- Work task: Pictures are to be left out. Copy exactly, and only, the lines from the start of the entries below to the line with "Given: Click the Name column header", both included.

- Given records:
-=-=-=-=-

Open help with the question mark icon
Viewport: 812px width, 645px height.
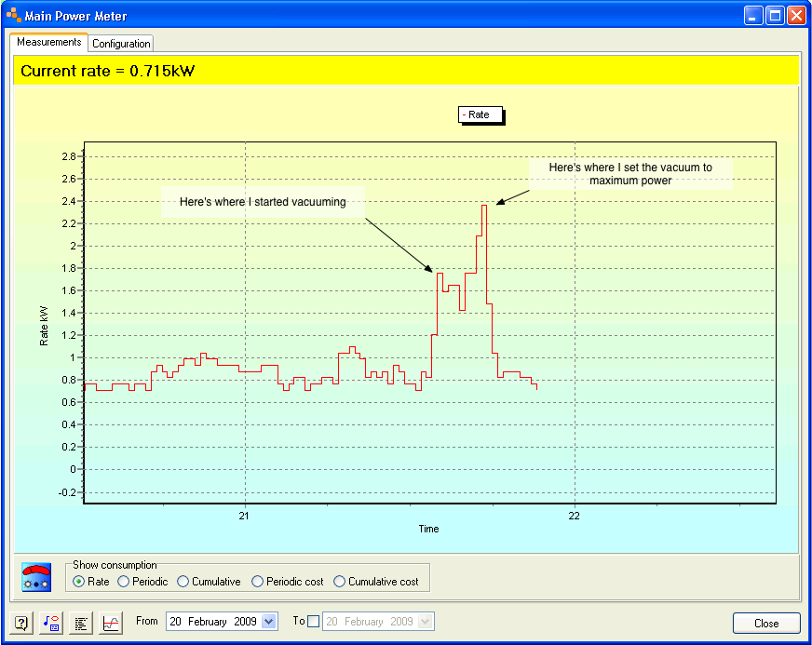coord(21,623)
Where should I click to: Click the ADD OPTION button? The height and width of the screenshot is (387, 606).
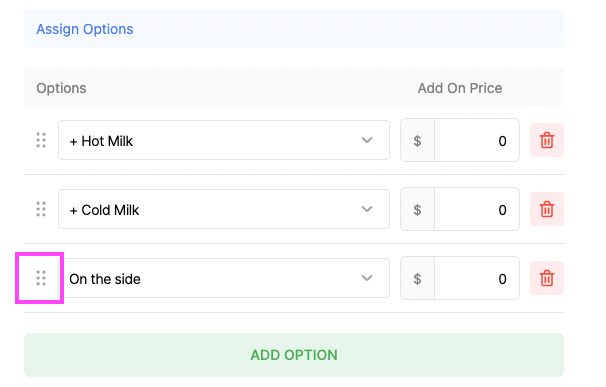[294, 355]
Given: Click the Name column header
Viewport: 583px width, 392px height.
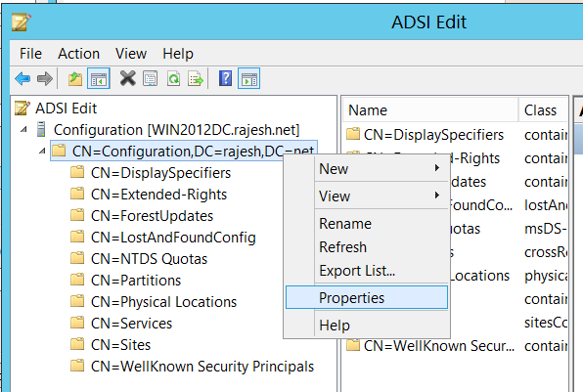Looking at the screenshot, I should (x=430, y=110).
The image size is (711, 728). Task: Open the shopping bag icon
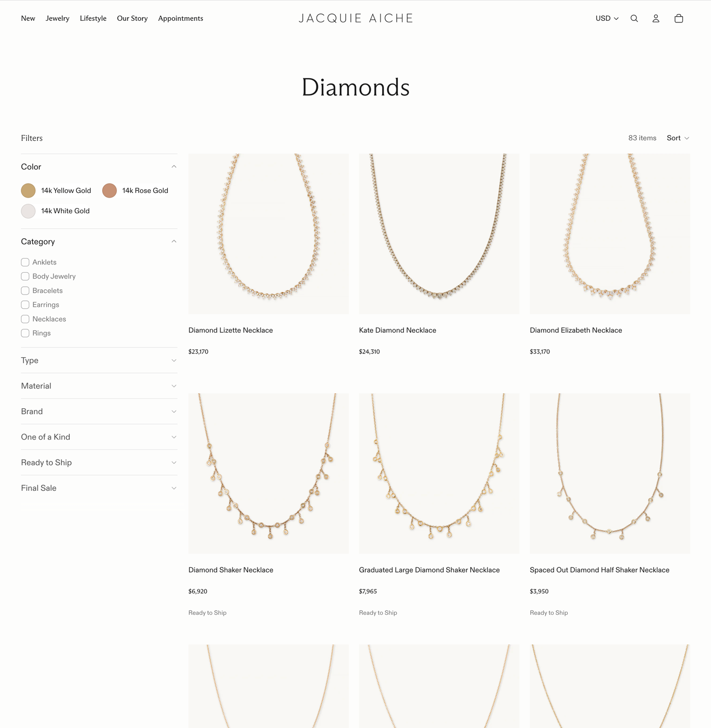click(x=679, y=18)
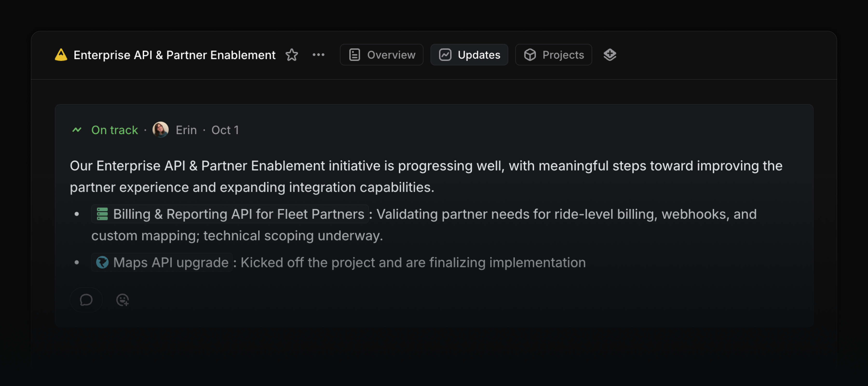The height and width of the screenshot is (386, 868).
Task: Open the comment bubble on Erin's update
Action: [x=86, y=300]
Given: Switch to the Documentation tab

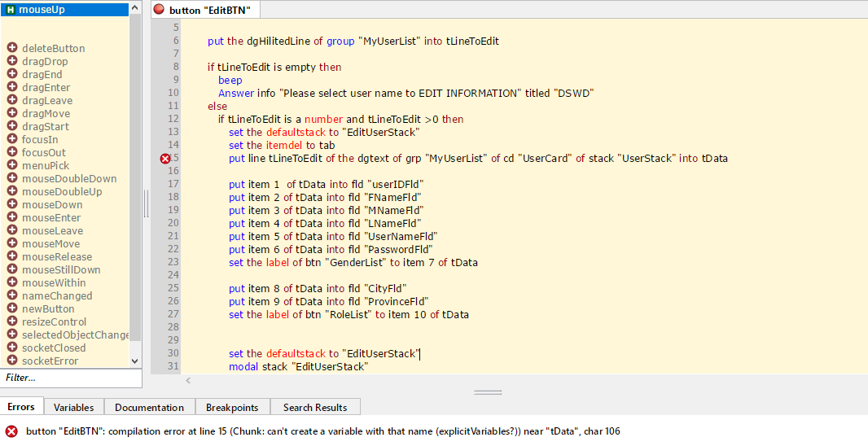Looking at the screenshot, I should click(149, 407).

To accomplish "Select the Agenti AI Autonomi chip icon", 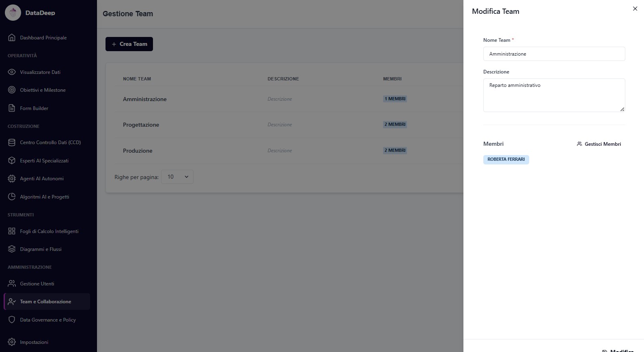I will pos(12,179).
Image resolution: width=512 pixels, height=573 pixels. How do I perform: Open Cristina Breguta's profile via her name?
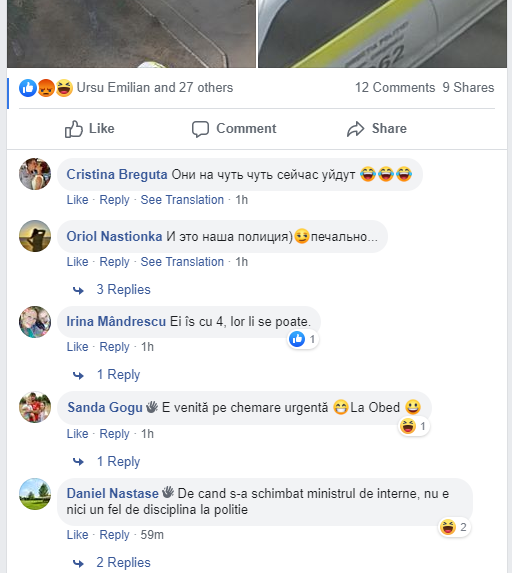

-=-=-=-=-

- Output of the task:
Open help with the question mark icon
Viewport: 812px width, 645px height.
coord(21,623)
Where should I click to: Click the ADD OPTION button? The height and width of the screenshot is (387, 606).
[294, 355]
Given: Click the Name column header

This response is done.